Child watching television

We’ve been having a bit of a problem with the old television lately. It’s not that it’s gone kaput or anything although it does have a few gremlins, (it seems to be crashing a lot). However, this is not what this post is about. Our adorable little six year old has discovered narrated video games on Amazon Prime Video.

I have made my peace with him playing games. I see a lot of benefits from him playing these on the PlayStation. From his hand-eye coordination, his problem solving, strategic thinking and even his reading but I see no benefit from him watching other people playing games on the television. There is one caveat, I don’t mind him watching the Minecraft Videos with Stampy Cat as there is usually some science angle to them.

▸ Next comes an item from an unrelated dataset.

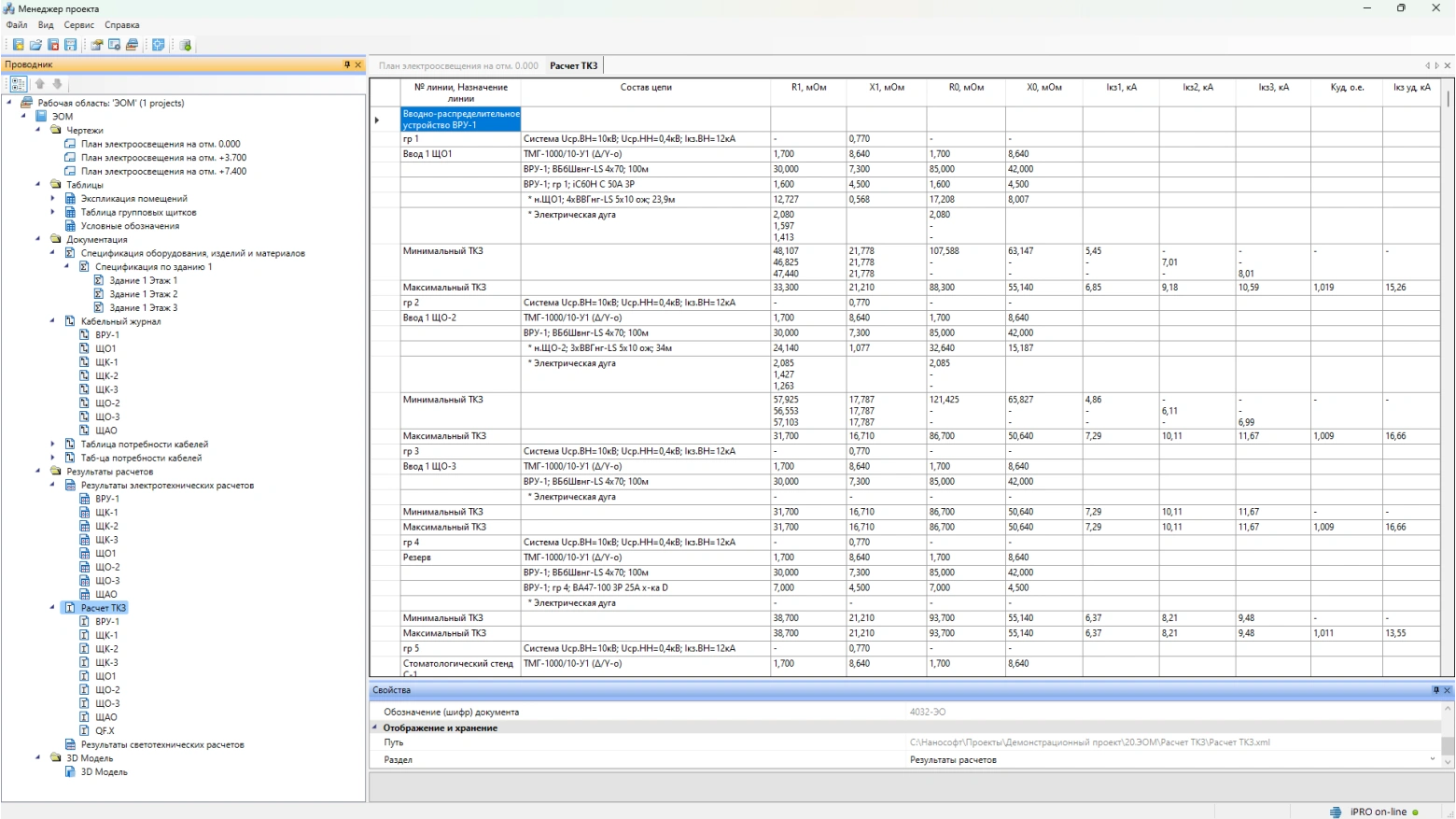
Task: Click the floppy disk save icon
Action: 70,45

Now whenever he is given the tablet or PlayStation time he is constantly narrating what he is doing. His social skills have taken a dive and I’m a little worried. This has prompted us to ban Amazon Prime Video from our house. To be honest we don’t tend to watch it anyway. We buy Amazon Prime for the postage not the streaming service. The only thing I watched it for was Lucifer and that’s gone to Netflix so there is no point in keeping it.

Should he be having screen time at all?

Imaginative Play
Imaginative Play from Pexels.com

I’ve read some articles in the past that advocate cutting screen time altogether but I genuinely believe that everything is good in moderation with the obvious few exceptions, (poisons, playing chicken walking across the road etc). I really don’t mind him watching television as long as there is some educational aspect to it. This could be social or science or problem solving. It has to be something. The Stampy videos show how to program using Minecraft, Ninjago shows team work and social skills, his games are all about problem solving. These are things I can get behind. The whole video game narration thing? – not so much.

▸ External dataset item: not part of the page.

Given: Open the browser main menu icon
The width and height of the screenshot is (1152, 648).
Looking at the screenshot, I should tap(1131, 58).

How is the absence of Amazon Prime Video going?

So how is it going? I’ve upped the reading time and I swear the tantrums have gone down a bit. My nerves are a lot better. Listening to the same inane description of game play for the fiftieth time really made me tense up with frustration. This was followed by Mario Cart and my stress levels went through the roof. It is all banned now and we are finding new ways to entertain ourselves which is leading to a happy mummy and better behaved little boy.

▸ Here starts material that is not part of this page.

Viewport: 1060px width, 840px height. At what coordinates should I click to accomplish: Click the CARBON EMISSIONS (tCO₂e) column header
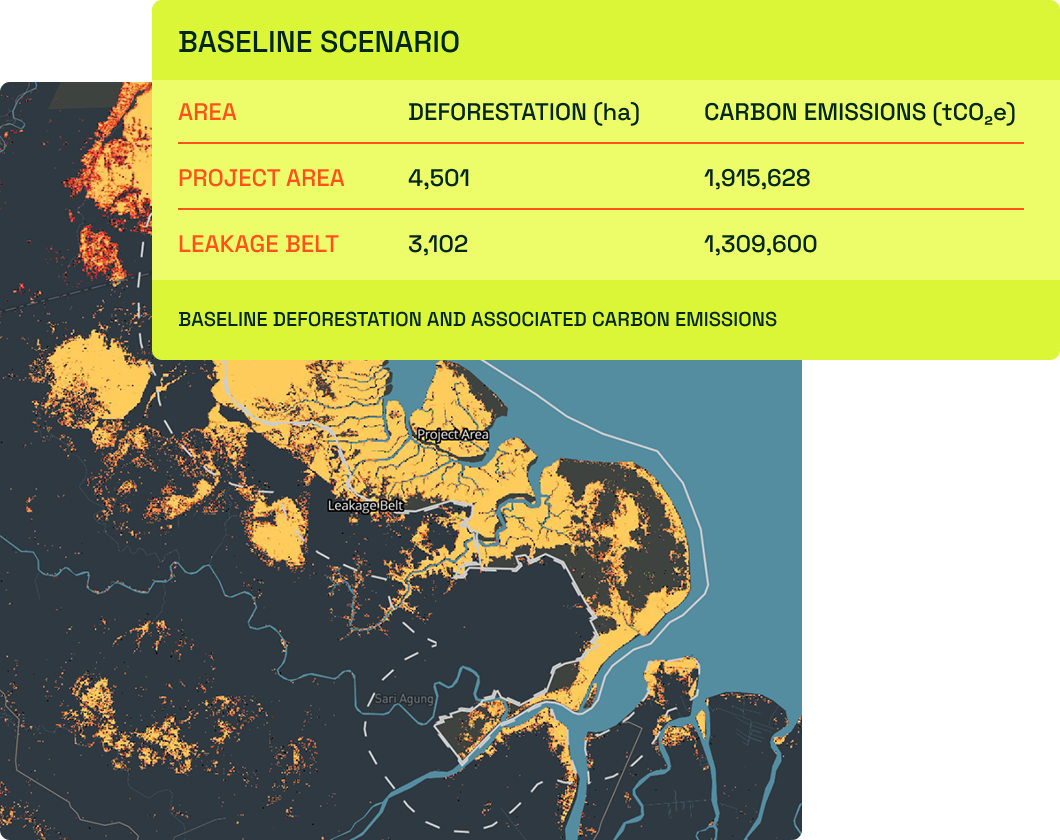click(x=860, y=112)
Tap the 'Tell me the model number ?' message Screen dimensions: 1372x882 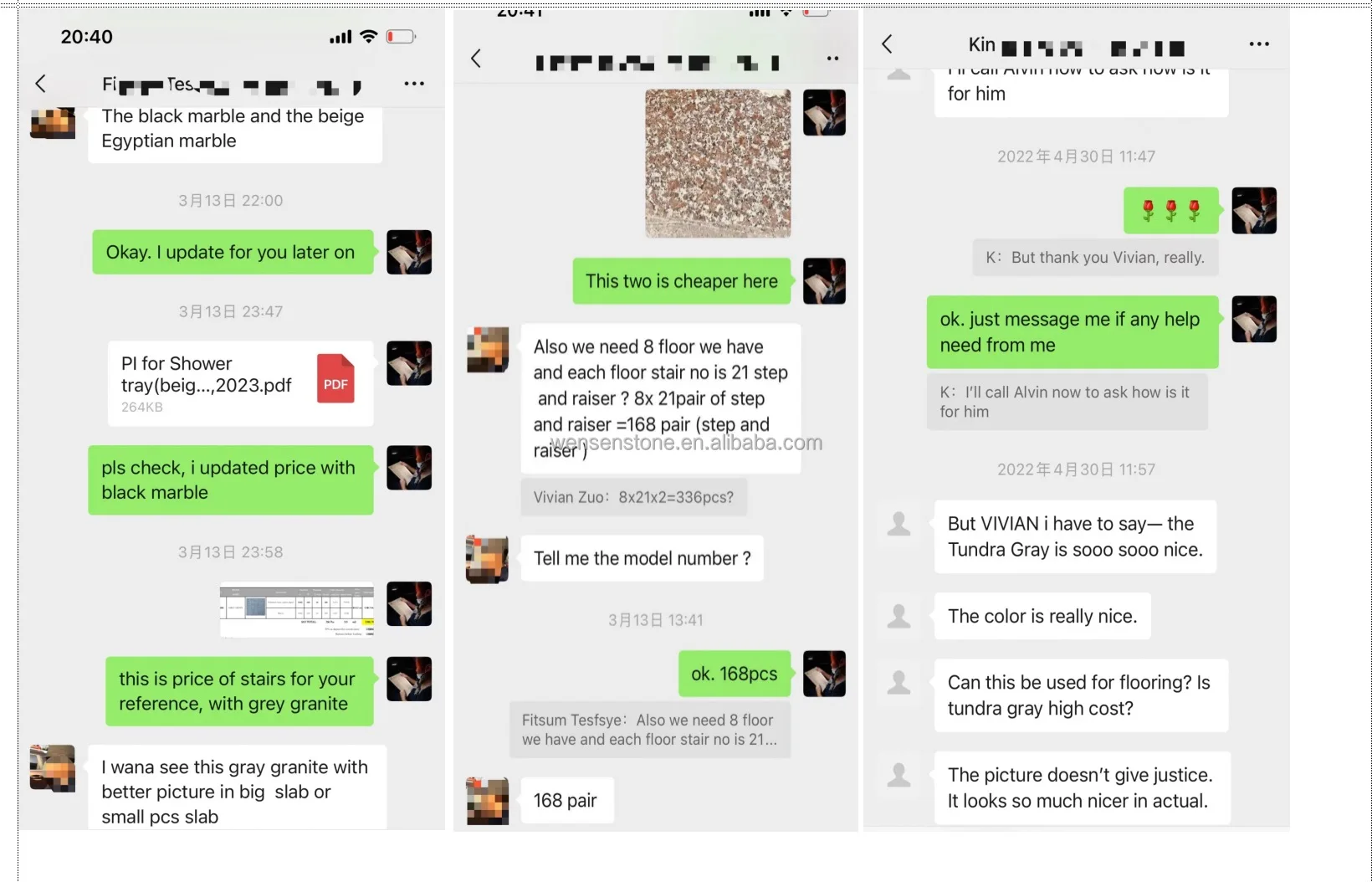click(x=642, y=558)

Should we cancel Amazon Prime?

We won’t do this simply because we need it for the postage. If Amazon were ever to unbundle the streaming service from the postage then we would stop it. We’ve removed the icon from the menu on our television so our little one can’t find it. We’ll obviously still have it but we will have to jump through a couple of hoops to get to it. By the time our son works out how to do this hopefully he will have grown out of the phase.

Takeaway Thoughts

While I honestly believe that our son should be able to do what he wants, it has to be within limits, I have to be the dragon on occasion and ban things which are unhealthy. We won’t be using Amazon Prime Video for the foreseeable future as it will be too much effort. We will probably start watching it if some amazing show comes on and our friends rave about it but apart from that the choice that comes with it appears dire (for us) and in my eyes, inappropriate for my child at least.